Задание A =
Пожалуйста, перепишите строки листинга ниже, начиная со строки с «Task: Open the sheep on grass thumbnail» и заканчивая строкой с «Action: tap(1412, 17)», и замените в них «zoom slider» на «volume slider», больше ничего не меняя.

---- Отрывок

Важен не талант, а близость «к телу»

Апр 8 • Интервью, Общество • 1065 Просмотров • Комментариев к записи Важен не талант, а близость «к телу» нет

Шумиха вокруг «слишком откровенной» скульптурной группы «Счастье мое» («Влюбленные») разрешилась на заседании худсовета Минкультуры РК. Члены совета не увидели в творении Ерболата Толепбая ничего «неприглядного». Однако министр культуры Казахстана предположил, что, возможно, придется «делать ревизию (скульптур) по всему Казахстану».

Каков на самом деле уровень современной городской скульптуры в Казахстане? Может, действительно пора проверить все городские памятники на соответствие эстетическому уровню? Только чиновники ли это должны  делать? Кто вообще должен определять скульптурный облик городов? Эти и другие вопросы мы обсудили в разговоре с известным казахстанским искусствоведом Валерией Ибраевой.

Чтобы закончить тему «Влюбленных», напомним, что скандал начался с акции астанчанина Талгата Шолтаева, который накрыл бронзовую девушку платком, так ему было «стыдно» за слишком вызывающий вид женского тела.

Поступок г-на Шолтаева спровоцировал поток иронии в соцсетях и вполне серьезное заседание художественного совета Министерства культуры.

Кстати, недалеко от «скандальной» скульптуры в центре Астаны установлена «целомудренная» пара, однако вряд ли кто-то назовет ее более привлекательной.

— Валерия Валентиновна, для начала объясните, откуда на улицах наших городов берутся памятники и скульптуры?

--------
---- Данные для обработки

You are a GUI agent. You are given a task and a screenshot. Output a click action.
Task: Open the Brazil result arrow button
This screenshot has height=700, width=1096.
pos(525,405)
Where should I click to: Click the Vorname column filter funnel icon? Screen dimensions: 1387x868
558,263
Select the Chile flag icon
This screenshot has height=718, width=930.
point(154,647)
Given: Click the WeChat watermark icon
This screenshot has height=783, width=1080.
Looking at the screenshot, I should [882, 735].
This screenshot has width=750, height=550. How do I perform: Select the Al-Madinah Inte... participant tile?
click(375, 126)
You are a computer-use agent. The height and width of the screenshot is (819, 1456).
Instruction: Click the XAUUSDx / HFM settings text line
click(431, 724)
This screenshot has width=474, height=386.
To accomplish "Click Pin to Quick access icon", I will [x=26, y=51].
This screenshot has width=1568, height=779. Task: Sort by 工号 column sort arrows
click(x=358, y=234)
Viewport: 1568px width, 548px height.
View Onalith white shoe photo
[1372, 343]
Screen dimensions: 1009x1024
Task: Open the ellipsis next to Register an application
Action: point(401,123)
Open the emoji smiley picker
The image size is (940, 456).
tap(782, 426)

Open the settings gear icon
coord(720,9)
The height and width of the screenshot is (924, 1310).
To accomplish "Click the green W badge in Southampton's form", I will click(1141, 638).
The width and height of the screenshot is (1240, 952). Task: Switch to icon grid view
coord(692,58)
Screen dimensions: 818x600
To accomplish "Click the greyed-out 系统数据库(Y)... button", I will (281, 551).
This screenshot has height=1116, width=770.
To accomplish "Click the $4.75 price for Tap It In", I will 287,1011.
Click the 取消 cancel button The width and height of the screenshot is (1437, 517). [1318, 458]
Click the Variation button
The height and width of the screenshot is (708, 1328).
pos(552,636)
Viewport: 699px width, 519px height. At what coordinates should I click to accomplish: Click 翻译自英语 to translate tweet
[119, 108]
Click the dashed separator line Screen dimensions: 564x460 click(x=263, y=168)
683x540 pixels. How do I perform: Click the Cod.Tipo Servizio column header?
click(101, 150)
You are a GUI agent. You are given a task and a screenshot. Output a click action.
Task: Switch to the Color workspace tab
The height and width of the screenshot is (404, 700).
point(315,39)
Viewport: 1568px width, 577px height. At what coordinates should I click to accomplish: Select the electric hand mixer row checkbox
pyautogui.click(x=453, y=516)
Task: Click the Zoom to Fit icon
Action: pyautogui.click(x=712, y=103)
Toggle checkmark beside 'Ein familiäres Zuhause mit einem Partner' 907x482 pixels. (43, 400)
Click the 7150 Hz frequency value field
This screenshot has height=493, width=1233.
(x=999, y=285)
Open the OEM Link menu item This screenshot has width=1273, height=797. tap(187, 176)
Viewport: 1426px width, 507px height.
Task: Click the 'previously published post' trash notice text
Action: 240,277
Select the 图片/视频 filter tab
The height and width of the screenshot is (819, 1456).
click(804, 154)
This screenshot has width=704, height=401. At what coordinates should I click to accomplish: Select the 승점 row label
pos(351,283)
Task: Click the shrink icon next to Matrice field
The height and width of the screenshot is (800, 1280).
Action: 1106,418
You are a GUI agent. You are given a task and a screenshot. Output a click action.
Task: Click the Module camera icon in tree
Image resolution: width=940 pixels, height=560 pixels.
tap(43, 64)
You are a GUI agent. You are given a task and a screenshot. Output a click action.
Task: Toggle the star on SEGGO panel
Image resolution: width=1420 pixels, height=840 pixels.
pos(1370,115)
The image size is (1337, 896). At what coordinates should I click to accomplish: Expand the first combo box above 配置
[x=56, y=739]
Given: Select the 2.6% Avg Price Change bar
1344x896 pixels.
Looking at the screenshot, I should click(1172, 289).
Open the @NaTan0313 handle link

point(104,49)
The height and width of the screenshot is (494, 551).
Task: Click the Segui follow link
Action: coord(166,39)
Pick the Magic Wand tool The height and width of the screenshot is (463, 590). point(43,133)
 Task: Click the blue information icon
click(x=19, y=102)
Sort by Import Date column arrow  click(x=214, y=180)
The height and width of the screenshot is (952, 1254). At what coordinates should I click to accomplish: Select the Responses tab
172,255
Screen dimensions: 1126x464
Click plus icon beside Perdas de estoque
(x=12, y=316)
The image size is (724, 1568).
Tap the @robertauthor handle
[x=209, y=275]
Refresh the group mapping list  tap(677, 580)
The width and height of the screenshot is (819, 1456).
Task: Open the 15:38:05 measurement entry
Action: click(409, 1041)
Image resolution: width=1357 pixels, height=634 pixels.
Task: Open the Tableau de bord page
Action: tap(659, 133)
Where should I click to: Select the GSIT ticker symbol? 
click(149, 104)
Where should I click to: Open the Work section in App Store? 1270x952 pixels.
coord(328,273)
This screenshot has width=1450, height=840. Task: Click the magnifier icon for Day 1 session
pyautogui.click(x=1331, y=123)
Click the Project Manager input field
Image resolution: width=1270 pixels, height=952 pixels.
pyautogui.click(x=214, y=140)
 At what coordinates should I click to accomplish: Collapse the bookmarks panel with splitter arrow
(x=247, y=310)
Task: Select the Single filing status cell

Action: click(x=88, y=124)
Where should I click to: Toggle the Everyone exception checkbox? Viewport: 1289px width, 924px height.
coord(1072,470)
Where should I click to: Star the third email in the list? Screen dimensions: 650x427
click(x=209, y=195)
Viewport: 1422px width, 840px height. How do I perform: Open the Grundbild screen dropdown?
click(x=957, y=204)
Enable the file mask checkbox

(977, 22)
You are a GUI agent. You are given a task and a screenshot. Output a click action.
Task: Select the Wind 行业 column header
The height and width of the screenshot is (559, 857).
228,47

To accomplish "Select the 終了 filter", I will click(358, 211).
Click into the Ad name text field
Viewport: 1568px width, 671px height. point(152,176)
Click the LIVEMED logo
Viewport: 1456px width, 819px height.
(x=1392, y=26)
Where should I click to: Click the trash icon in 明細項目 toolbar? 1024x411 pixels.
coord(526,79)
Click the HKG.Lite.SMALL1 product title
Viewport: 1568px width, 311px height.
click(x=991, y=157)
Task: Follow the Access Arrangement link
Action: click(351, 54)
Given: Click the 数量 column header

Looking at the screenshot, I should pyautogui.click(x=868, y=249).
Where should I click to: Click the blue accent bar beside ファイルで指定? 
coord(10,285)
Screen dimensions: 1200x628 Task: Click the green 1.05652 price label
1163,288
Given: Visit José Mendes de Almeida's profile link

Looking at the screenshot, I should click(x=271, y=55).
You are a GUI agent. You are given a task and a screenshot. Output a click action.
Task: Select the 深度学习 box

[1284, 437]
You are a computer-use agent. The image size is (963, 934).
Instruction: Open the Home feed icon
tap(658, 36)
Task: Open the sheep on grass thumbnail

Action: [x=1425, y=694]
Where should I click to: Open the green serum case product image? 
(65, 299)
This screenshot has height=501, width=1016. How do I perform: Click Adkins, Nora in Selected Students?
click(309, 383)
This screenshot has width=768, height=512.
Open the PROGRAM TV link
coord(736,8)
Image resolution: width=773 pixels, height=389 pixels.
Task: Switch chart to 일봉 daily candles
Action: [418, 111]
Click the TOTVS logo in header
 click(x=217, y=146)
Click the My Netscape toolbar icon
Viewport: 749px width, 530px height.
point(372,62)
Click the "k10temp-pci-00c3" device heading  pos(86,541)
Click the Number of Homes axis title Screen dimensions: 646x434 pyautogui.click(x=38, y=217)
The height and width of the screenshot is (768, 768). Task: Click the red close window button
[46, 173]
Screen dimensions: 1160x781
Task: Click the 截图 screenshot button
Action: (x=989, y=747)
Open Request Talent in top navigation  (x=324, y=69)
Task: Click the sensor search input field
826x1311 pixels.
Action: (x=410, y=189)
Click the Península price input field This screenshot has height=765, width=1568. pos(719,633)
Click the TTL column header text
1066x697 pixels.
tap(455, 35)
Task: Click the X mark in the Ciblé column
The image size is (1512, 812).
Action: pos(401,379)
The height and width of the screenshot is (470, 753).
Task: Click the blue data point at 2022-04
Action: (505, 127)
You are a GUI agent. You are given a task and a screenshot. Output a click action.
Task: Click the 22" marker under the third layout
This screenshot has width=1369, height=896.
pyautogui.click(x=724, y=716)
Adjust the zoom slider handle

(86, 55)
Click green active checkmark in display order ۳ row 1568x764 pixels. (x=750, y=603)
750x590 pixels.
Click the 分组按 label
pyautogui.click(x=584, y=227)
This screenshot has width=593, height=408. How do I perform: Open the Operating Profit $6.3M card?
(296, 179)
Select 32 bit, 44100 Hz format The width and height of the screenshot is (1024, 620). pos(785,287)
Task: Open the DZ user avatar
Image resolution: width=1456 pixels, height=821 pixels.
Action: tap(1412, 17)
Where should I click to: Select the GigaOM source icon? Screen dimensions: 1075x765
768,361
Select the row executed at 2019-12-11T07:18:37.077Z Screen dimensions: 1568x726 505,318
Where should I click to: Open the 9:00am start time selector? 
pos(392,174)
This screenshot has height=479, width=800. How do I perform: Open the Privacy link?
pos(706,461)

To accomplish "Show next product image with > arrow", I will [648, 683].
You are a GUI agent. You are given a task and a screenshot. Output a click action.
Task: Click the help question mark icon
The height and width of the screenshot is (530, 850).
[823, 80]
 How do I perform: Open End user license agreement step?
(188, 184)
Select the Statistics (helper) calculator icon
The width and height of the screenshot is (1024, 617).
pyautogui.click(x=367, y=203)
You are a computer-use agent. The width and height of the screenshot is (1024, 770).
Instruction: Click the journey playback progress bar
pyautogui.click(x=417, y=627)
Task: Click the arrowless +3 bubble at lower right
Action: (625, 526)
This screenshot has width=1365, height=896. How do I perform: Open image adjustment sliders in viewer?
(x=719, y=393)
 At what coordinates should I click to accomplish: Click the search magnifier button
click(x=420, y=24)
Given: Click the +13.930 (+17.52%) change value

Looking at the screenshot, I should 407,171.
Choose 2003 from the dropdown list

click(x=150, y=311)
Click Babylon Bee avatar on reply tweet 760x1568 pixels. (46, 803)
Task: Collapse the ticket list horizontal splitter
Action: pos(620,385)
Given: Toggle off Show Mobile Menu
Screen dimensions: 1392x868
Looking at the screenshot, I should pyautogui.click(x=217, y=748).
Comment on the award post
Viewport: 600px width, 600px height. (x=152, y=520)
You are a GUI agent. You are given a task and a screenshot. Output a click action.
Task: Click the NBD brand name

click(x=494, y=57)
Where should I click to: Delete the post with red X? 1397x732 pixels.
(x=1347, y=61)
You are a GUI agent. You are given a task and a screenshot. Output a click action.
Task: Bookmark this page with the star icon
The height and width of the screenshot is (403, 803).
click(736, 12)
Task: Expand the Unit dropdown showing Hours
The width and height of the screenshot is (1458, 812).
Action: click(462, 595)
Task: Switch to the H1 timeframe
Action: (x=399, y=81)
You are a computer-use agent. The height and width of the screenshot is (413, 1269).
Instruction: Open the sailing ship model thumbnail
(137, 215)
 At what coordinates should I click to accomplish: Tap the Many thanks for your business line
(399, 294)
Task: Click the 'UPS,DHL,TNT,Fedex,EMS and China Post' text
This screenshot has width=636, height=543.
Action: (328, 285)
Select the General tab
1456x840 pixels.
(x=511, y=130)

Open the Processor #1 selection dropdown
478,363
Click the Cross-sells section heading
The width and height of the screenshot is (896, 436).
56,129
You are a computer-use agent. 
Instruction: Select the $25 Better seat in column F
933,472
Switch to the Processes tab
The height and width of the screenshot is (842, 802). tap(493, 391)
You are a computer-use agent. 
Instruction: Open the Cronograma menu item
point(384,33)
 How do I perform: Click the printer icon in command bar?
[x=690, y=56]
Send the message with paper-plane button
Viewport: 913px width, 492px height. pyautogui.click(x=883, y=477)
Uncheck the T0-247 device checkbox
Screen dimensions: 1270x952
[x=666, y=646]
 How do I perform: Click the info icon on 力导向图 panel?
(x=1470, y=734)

--------

Задание B =
Кто, согласно отрывку, накрыл бронзовую девушку платком?

Ответ A =
Task: Open the sheep on grass thumbnail

Action: [x=1425, y=694]
Where should I click to: Open the green serum case product image? 
(65, 299)
This screenshot has height=501, width=1016. How do I perform: Click Adkins, Nora in Selected Students?
click(309, 383)
This screenshot has width=768, height=512.
Open the PROGRAM TV link
coord(736,8)
Image resolution: width=773 pixels, height=389 pixels.
Task: Switch chart to 일봉 daily candles
Action: [418, 111]
Click the TOTVS logo in header
 click(x=217, y=146)
Click the My Netscape toolbar icon
Viewport: 749px width, 530px height.
point(372,62)
Click the "k10temp-pci-00c3" device heading  pos(86,541)
Click the Number of Homes axis title Screen dimensions: 646x434 pyautogui.click(x=38, y=217)
The height and width of the screenshot is (768, 768). Task: Click the red close window button
[46, 173]
Screen dimensions: 1160x781
Task: Click the 截图 screenshot button
Action: (x=989, y=747)
Open Request Talent in top navigation  (x=324, y=69)
Task: Click the sensor search input field
826x1311 pixels.
Action: (x=410, y=189)
Click the Península price input field This screenshot has height=765, width=1568. pos(719,633)
Click the TTL column header text
1066x697 pixels.
tap(455, 35)
Task: Click the X mark in the Ciblé column
The image size is (1512, 812).
Action: pos(401,379)
The height and width of the screenshot is (470, 753).
Task: Click the blue data point at 2022-04
Action: (505, 127)
You are a GUI agent. You are given a task and a screenshot. Output a click action.
Task: Click the 22" marker under the third layout
This screenshot has width=1369, height=896.
pyautogui.click(x=724, y=716)
Adjust the volume slider handle

(86, 55)
Click green active checkmark in display order ۳ row 1568x764 pixels. (x=750, y=603)
750x590 pixels.
Click the 分组按 label
pyautogui.click(x=584, y=227)
This screenshot has width=593, height=408. How do I perform: Open the Operating Profit $6.3M card?
(296, 179)
Select 32 bit, 44100 Hz format The width and height of the screenshot is (1024, 620). pos(785,287)
Task: Open the DZ user avatar
Image resolution: width=1456 pixels, height=821 pixels.
Action: tap(1412, 17)

Ответ B =
Астанчанин Талгат Шолтаев.